In contrast to stimulus generalisation, cold exposure increased CRR in rodents who had been habituated to hypoglycaemia. It is of note that the clear between-group differences in adrenaline response to subsequent hypoglycaemia were not reflected by significant differences in GIR (although the pattern of change was similar), which may be a result of the high insulin concentrations used in the clamp procedure attenuating those differences. Overall, the demonstration of a response to cold exposure in RH rodents that is consistent with cold dishabituation, combined with our previous study using HIT in rodents [6], lends further support to the hypothesis that the adaptation to recurrent hypoglycaemia is through the specialised form of adaptive memory, referred to as habituation.

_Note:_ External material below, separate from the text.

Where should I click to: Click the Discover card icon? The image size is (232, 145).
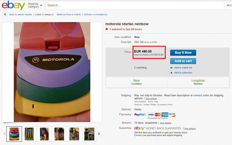[x=172, y=115]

This study has a number of limitations. First, while dishabituation leads to a restoration of the habituated response, it is possible that: (1) this effect is only transient; or (2) the individual may habituate to the dishabituating stimulus limiting the therapeutic utility of this approach [10]. An ongoing clinical study, HIT4HYPOS [11], will directly address this question through examining the impact of a 4 week HIT programme in people with type 1 diabetes who have impaired awareness of hypoglycaemia. Second, while we have studied two of the cardinal features of habituation, there remain a number of other criteria that need to be tested in order to establish habituation as the mechanism that underpins the development of IAH in humans. Third, a limitation of the rodent model is that it only enables assessment of CRR to hypoglycaemia, whereas people with IAH also demonstrate suppression of symptomatic, psychological and behavioural responses. Despite this, it should be recognised that mice, rats and other model systems all respond to recurrent hypoglycaemia in a very similar way to humans [5], and we have recently demonstrated in humans with long-standing type 1 diabetes the partial reversal of three important facets of IAH, namely hormonal, symptomatic and cognitive performance following a single episode of HIT [7].

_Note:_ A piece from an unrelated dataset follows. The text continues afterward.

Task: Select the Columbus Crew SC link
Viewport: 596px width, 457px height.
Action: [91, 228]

In summary, in this paper we have demonstrated in the rodent model that dishabituation with cold exposure leads to, at least temporary, recovery of CRR to subsequent hypoglycaemia. Furthermore, we have demonstrated stimulus generalisability between cold and hypoglycaemia, providing further evidence that the reduced responsiveness to hypoglycaemia that follows recurrent exposure develops though habituation. This new understanding, if confirmed by other researchers, may lead to the development of novel approaches to the treatment of IAH.